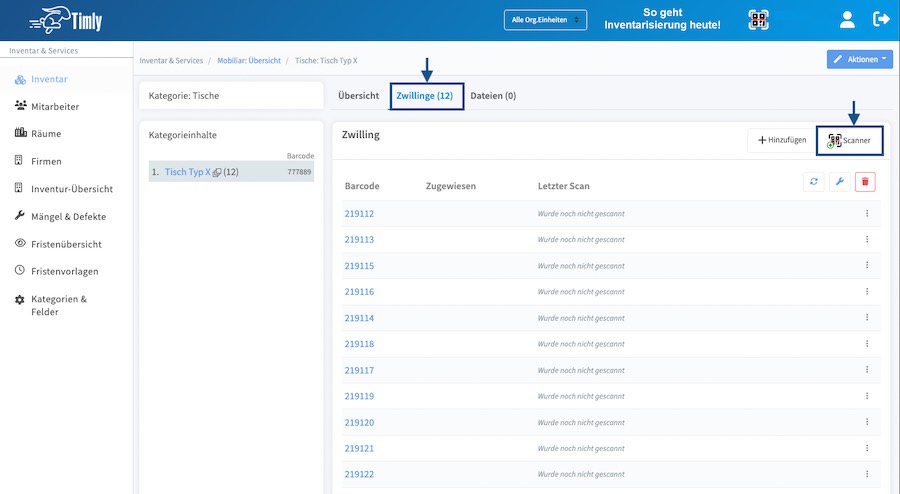The image size is (900, 494).
Task: Click the QR code inventory icon
Action: tap(759, 20)
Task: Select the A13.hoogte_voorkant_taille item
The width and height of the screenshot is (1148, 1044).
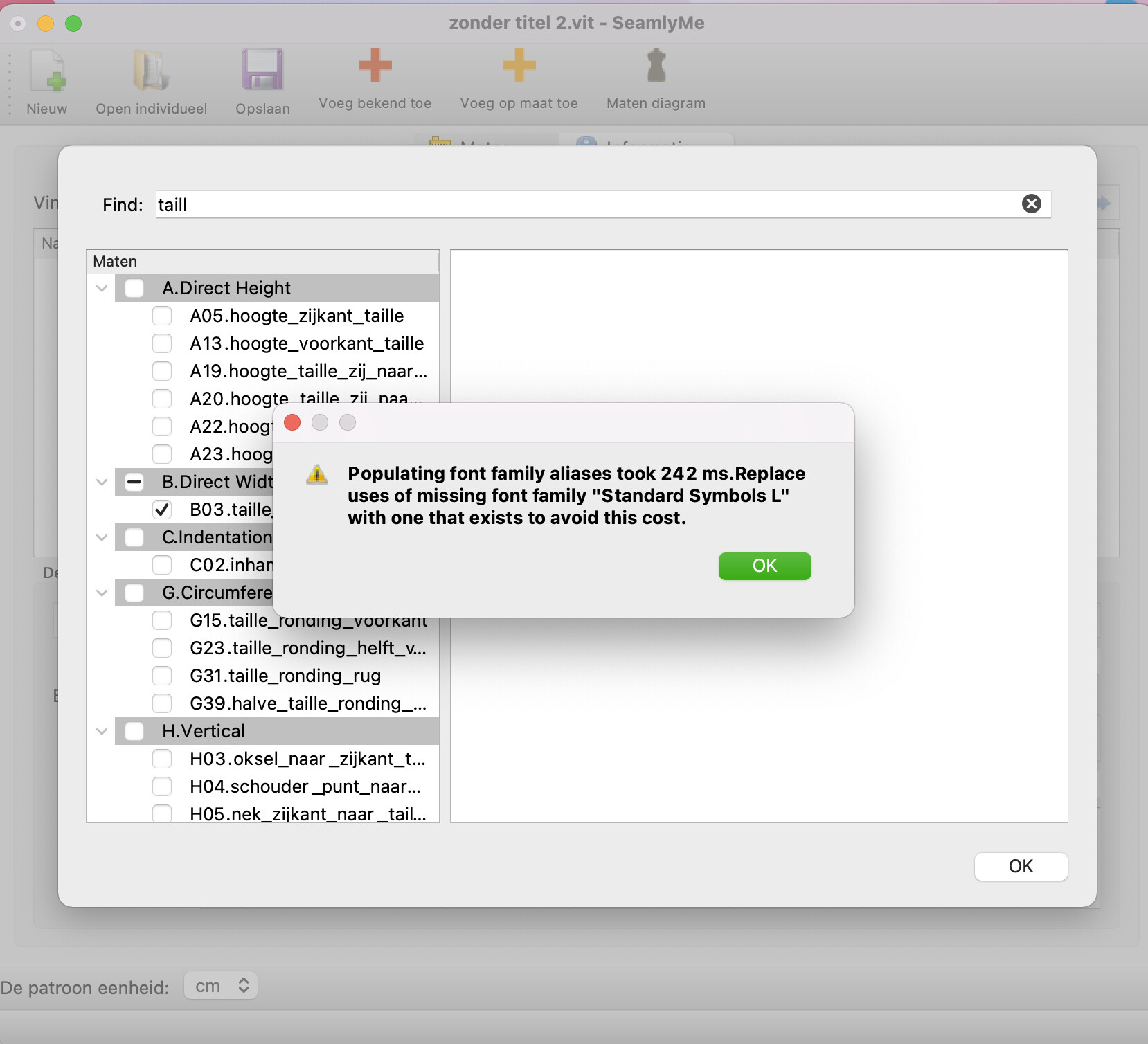Action: pos(307,343)
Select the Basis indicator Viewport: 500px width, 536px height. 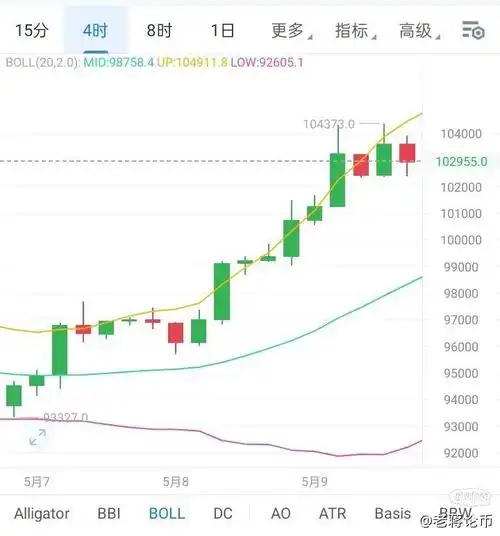point(393,513)
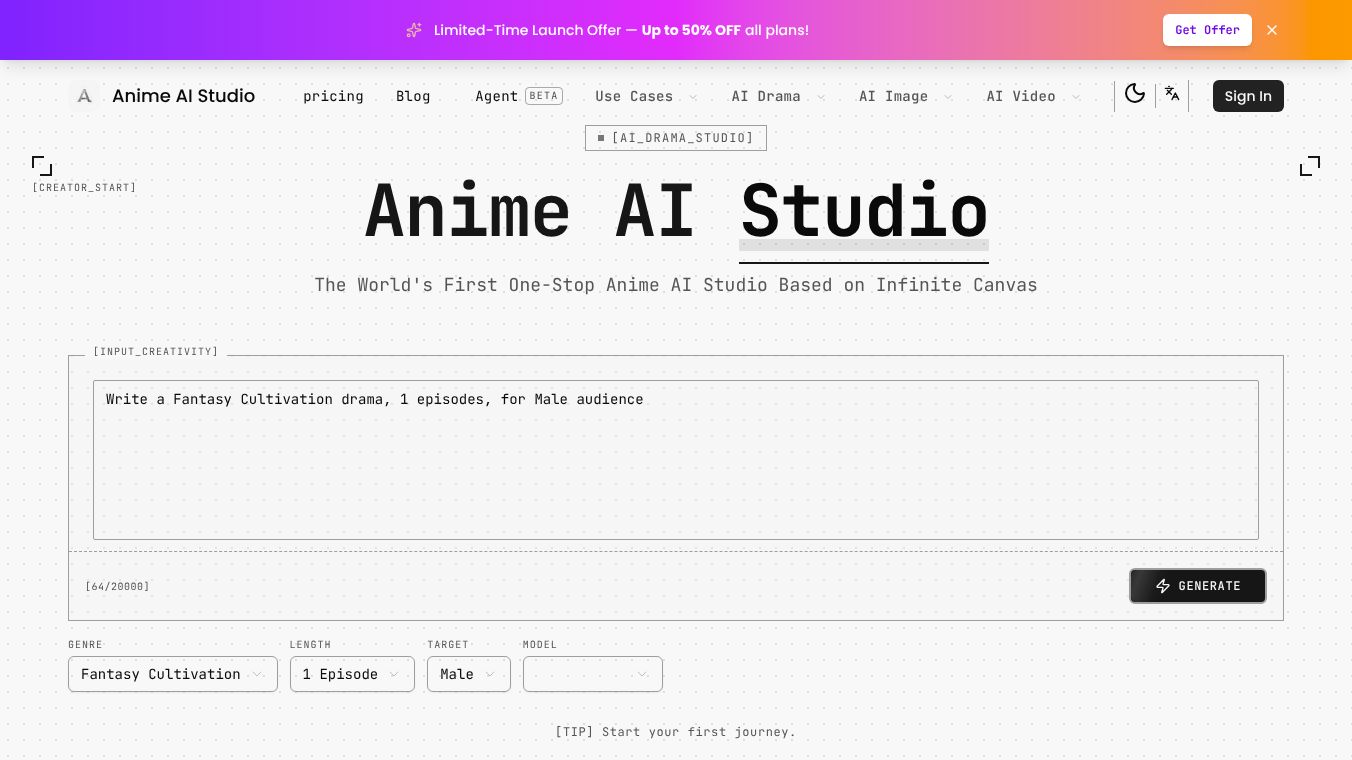Click the corner bracket icon above CREATOR_START

[x=42, y=166]
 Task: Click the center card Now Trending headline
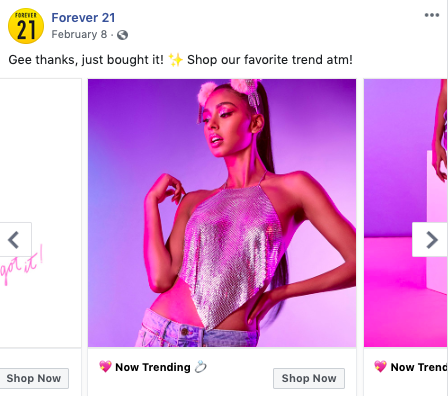pos(153,367)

+++

== EXERCISE PROMPT ==
Only the lines from the one containing "Task: Click the center" through the end of the listing should be output, word for word and inclusive; keep pictures out.

== RESULT FOR THIS TASK ==
 Task: Click the center card Now Trending headline
pos(153,367)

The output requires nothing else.